CVE-2025-35060 is a cross-site scripting (XSS) vulnerability classified under CWE-79, affecting Newforma Project Center, specifically its Info Exchange (NIX) 'Send a File Transfer' feature. The vulnerability allows a remote attacker with valid authentication to upload SVG files that embed JavaScript or other executable content. When these SVG files are rendered by a web browser, particularly on mobile user agents, the embedded scripts can execute, leading to potential compromise of user sessions or unauthorized actions. The root cause is improper neutralization of input during web page generation, meaning the application does not sufficiently sanitize or validate SVG content before rendering it in the browser context. The CVSS 4.0 vector indicates network attack vector (AV:N), low attack complexity (AC:L), no authentication required (AT:N) but the description clarifies that authentication is needed (PR:L), and user interaction is required (UI:P). The vulnerability impacts confidentiality, integrity, and availability at a low level (VC:L, VI:L, VA:L), and does not affect system confidentiality (SC:N), integrity (SI:N), or availability (SA:N) at a systemic level. No patches are currently linked, and no known exploits are in the wild, suggesting this is a newly disclosed vulnerability. The affected version is listed as '0', which likely indicates all current versions or an unspecified version. The vulnerability is particularly concerning for environments where users access the platform via mobile browsers, as the SVG rendering and script execution vector is more prominent there.
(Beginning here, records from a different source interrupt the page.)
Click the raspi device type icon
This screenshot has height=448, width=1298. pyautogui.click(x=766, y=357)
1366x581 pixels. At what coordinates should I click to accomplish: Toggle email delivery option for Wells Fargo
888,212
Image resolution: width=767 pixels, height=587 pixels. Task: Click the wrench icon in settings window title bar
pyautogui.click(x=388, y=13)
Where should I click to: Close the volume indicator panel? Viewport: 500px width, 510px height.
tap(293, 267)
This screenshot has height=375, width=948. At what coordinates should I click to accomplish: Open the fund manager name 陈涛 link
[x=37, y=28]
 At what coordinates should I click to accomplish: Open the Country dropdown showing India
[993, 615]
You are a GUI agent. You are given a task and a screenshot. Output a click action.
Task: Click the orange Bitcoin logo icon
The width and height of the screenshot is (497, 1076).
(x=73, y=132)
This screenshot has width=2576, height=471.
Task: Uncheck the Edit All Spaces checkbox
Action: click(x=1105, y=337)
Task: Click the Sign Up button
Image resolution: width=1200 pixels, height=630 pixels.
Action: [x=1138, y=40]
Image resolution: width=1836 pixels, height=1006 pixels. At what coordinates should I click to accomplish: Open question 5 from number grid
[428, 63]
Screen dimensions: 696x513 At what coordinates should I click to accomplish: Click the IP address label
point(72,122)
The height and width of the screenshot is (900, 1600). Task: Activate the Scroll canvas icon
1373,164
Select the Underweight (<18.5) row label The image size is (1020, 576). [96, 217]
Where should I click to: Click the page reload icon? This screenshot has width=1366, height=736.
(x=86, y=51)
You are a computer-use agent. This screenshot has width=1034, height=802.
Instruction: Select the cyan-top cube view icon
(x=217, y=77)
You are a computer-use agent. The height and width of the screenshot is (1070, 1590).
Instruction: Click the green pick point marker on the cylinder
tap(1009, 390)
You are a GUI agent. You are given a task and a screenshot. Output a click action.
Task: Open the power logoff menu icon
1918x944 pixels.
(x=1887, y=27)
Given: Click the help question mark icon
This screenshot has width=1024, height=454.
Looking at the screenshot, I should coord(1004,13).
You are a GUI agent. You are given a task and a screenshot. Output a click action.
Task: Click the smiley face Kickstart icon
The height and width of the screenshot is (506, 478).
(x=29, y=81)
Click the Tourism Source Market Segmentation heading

For European organizations using Newforma Project Center, especially those in architecture, engineering, and construction sectors, this vulnerability poses a risk of session hijacking, unauthorized data access, or manipulation via malicious SVG files. Since exploitation requires authentication and user interaction, the threat is somewhat limited but still significant in environments with many users and frequent file exchanges. Mobile users are particularly vulnerable due to the SVG rendering behavior on mobile browsers. Successful exploitation could lead to compromised user credentials, unauthorized project data disclosure, or manipulation of project workflows. This could result in financial loss, reputational damage, and regulatory compliance issues under GDPR if personal or sensitive data is exposed. The lack of known exploits reduces immediate risk, but the medium CVSS score indicates that organizations should act proactively. The impact is more pronounced in organizations with extensive remote or mobile workforce and those that rely heavily on Newforma's file transfer features.

1. Restrict or disable SVG file uploads in the Newforma Project Center until a patch is available. 2. Implement server-side validation and sanitization of SVG files to remove any embedded scripts or potentially malicious content before accepting uploads. 3. Enforce strict Content Security Policy (CSP) headers to limit script execution scope in browsers accessing the platform. 4. Educate users about the risks of interacting with untrusted SVG files and encourage cautious behavior when opening file transfers. 5. Monitor logs for unusual upload patterns or repeated attempts to upload SVG files. 6. Apply multi-factor authentication (MFA) to reduce the risk of compromised credentials being used to exploit this vulnerability. 7. Regularly check for vendor updates or patches addressing this vulnerability and apply them promptly. 8. Consider isolating the file transfer feature or limiting its use to trusted users or groups to reduce exposure. 9. Conduct internal security assessments or penetration tests focusing on file upload functionalities to identify similar weaknesses.